Des comptes bancaires, de l'argent liquide, des biens immobiliers, mais aussi des stupéfiants, des armes, des téléphones portables, des bijoux, des oeuvres d'art et même... des animaux. La liste des biens et actifs saisis par les autorités judiciaires dans le cadre d'affaires pénales est longue. Des affaires qui portent sur le blanchiment, des fraudes, des escroqueries, le trafic de drogues, etc.
Pour mieux lutter contre la délinquance économique, le Luxembourg s'était doté d'une nouvelle loi (celle du 22 juin 2022) pour éviter que le crime ne paie et donc priver les criminels des instruments et des bénéfices de leurs méfaits. Dans ce cadre avait été créé le Bureau de gestion des avoirs (BGA), opérationnel depuis le 1er octobre 2022.
Ce BGA vient de présenter son premier rapport d’activité pour 2022-2023 qui donne à voir les résultats obtenus depuis sa création. Il gère les sommes, créances, actifs virtuels et, sur demande des autorités judiciaires, les autres biens saisis ou confisqués. Cette nouvelle administration est placée sous la tutelle du ministère de la Justice, mais fonctionne de manière indépendante. Dirigée par Michel Turk, elle tourne avec neuf agents (cinq femmes et quatre hommes) et 300.000 euros de budget.
Son premier bilan est plutôt impressionnant. Fin 2023, le BGA gérait pas moins de 762 dossiers et la valeur globale de tous les biens saisis placés sous sa gestion "dépasse le milliard d’euros".
Des comptes avec des millions
Dans le détail, le rapport révèle que le BGA gère 508 millions d'euros déposés sur 1.743 comptes bancaires, la grande majorité avaient été saisis avant le 1er octobre 2022. Sur les 227 comptes saisis en 2023, 23 contenaient entre 100.000 et 500.000 euros et huit comptes affichaient un solde supérieur à 5 millions d'euros !

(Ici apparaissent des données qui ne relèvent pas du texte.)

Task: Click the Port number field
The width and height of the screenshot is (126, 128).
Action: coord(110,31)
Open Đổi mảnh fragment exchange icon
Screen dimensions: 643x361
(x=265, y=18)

S'y ajoutent 456 millions d'euros qui se trouvent sur 113 comptes-titres, 40 millions d'euros en créances, 635.000 euros en numéraire et des bitcoins.
En 2023, les recettes générées par le BGA ont contribué au Fonds de lutte contre certaines formes de criminalités (5.325 euros) et au budget de l’État (328.004 euros) et elles ont "vocation à se développer lors des exercices à venir".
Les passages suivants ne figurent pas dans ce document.